I’m not quite sure just at what point I began to wonder if I was getting the full story. Maybe “Die Schale der Vergeissenheit” was the moment, for the climax is placed fairly high in the voice, and forte. Something in sheer fullness seemed to be missing from both artists.
Having begun to think that way, the thought came more and more often. Simon Bode has an unquestionably beautiful voice, his line is exquisitely controlled and his care over words and meaning were already evident in the folksong settings. One of his specialities seems to be high notes that are gently floated, honeyed, with the help of a generous dose of falsetto. When forte high notes come, it has to be said that the voice is inherently a little small. He resolves the situation by maintaining the same refinement, still with a spot of falsetto. Better this, clearly, than strident, forced tones. Given the resources he has, his husbanding of them is admirable. In most Schubert and a lot of Schumann, maybe the point wouldn’t have crossed my mind. I daresay I’ve been living in Italy too long, but in the fullness of a Brahmsian climax I longed for more sheer, even brainless, singing.
Did Johnson choose Bode as the ideal singer to give him the Brahms he wanted? In the piano parts, too, I began to suspect an excess of refinement. Take “Sehnsucht”. The bass crotchets are marked staccato, but are also grouped in threes with a legato line. The triplet quavers, harmonic rather than melodic, are also marked with slurs. Did Brahms literally want a dry, unpedalled staccato, or are the staccatos intended as touched, to be taken in conjunction with a careful pedalling to give warmth to the harmonies outlined by the triplets. Alexander Schmalcz, accompanying Stephan Loges (Athene 23202) thinks the latter. This is Brahms as we traditionally understand him, warm and not at all muddled. Johnson thinks the former. The bleakness seems closer to Hindemith than to Brahms.

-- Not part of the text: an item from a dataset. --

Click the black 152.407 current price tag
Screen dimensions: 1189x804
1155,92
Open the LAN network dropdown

Then, in the same op.49 group, should not the repeated bass-notes of “Abenddämmerung” resonate with a funereal quality, something like the beginning of the “Deutsches Requiem”? What to think of “Im Garten am Seegestade”, where the staccato - but also slurred - quavers are taken as an invitation to seek a two-part invention in what is surely meant as an evocation of the waves lapping on the shore. Don’t get the idea that this is all dry and unpedalled, there are many occasions, such as a little later in this same song, where Johnson uses tiny little dashes of pedal to create textures of almost impressionist refinement. Brahms isn’t Ravel and in the moments I have described this seems to me not so much Brahms as anti-Brahms. Does not Brahms call for a broader brush? Even the detailed commentaries, full of perception as they are, sometimes read like an insistence on little points that, while true, should be just “there”. One thing Brahms won’t take is fussiness, and in certain moments Johnson seems to fuss over his Brahms like an old woman at her embroidery.

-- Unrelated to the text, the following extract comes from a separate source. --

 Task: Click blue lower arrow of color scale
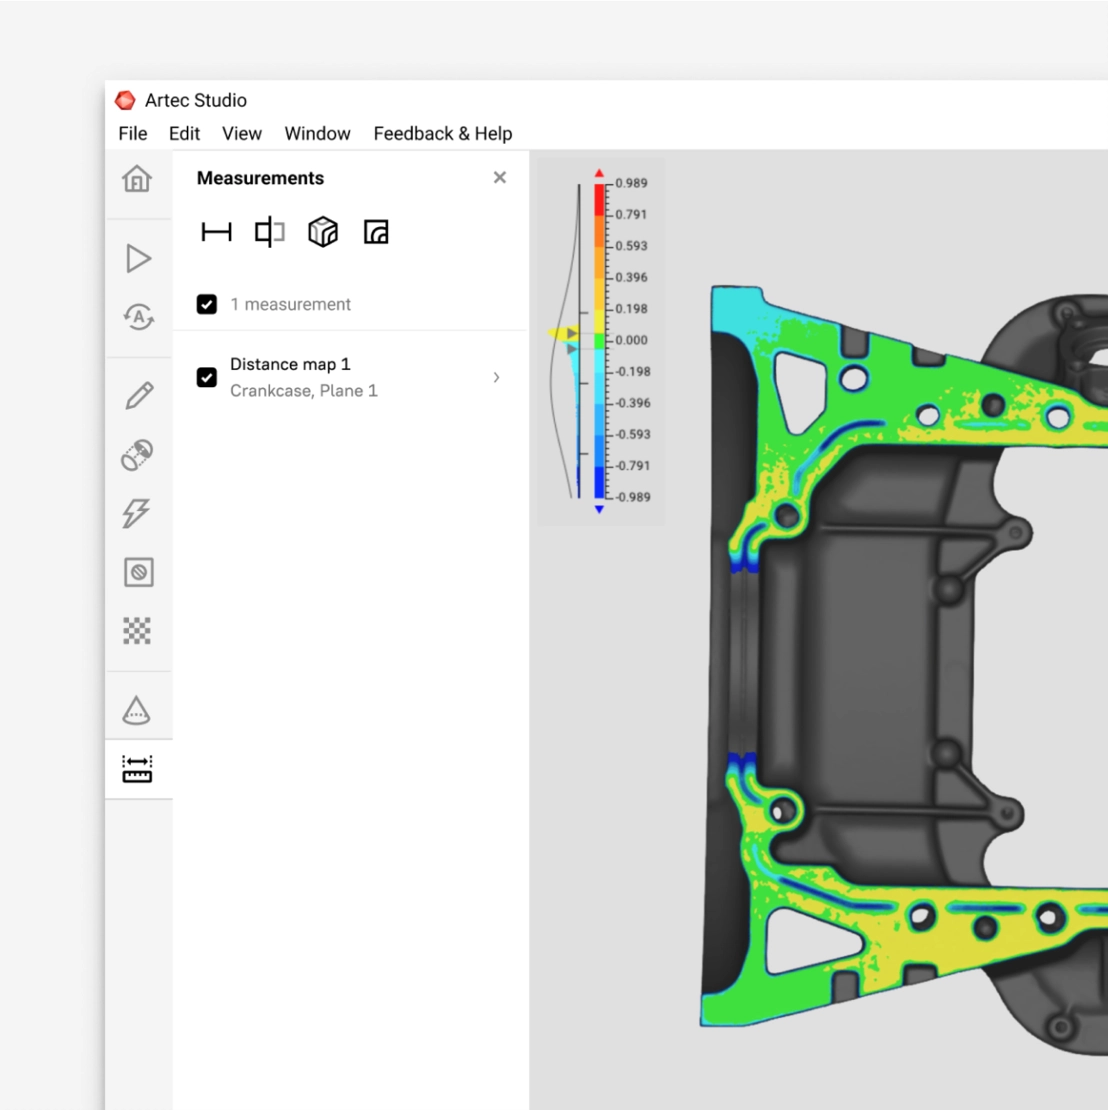point(599,510)
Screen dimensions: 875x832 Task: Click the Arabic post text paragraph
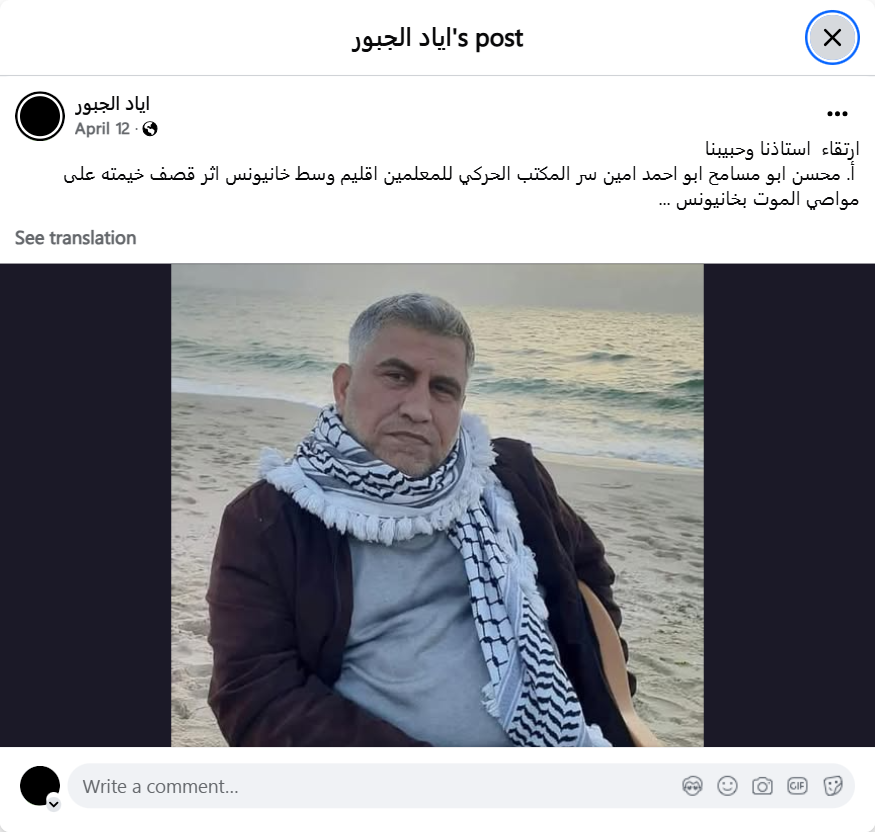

There are marvellous things, such as a wondrously sustained “Es hing der Reif”. Indeed, according to their own lights, all the performances are marvellous. Put it another way. Every Brahmsian quality you could want is here except fullness of heart, free-flowing generosity of spirit. If these are the qualities you most value in Brahms, you might have some problems. If, on the other hand, you’ve never taken to the blue-eyed old sentimentalist, with his swings between schmaltz and grumpiness, you may be in for a revelation.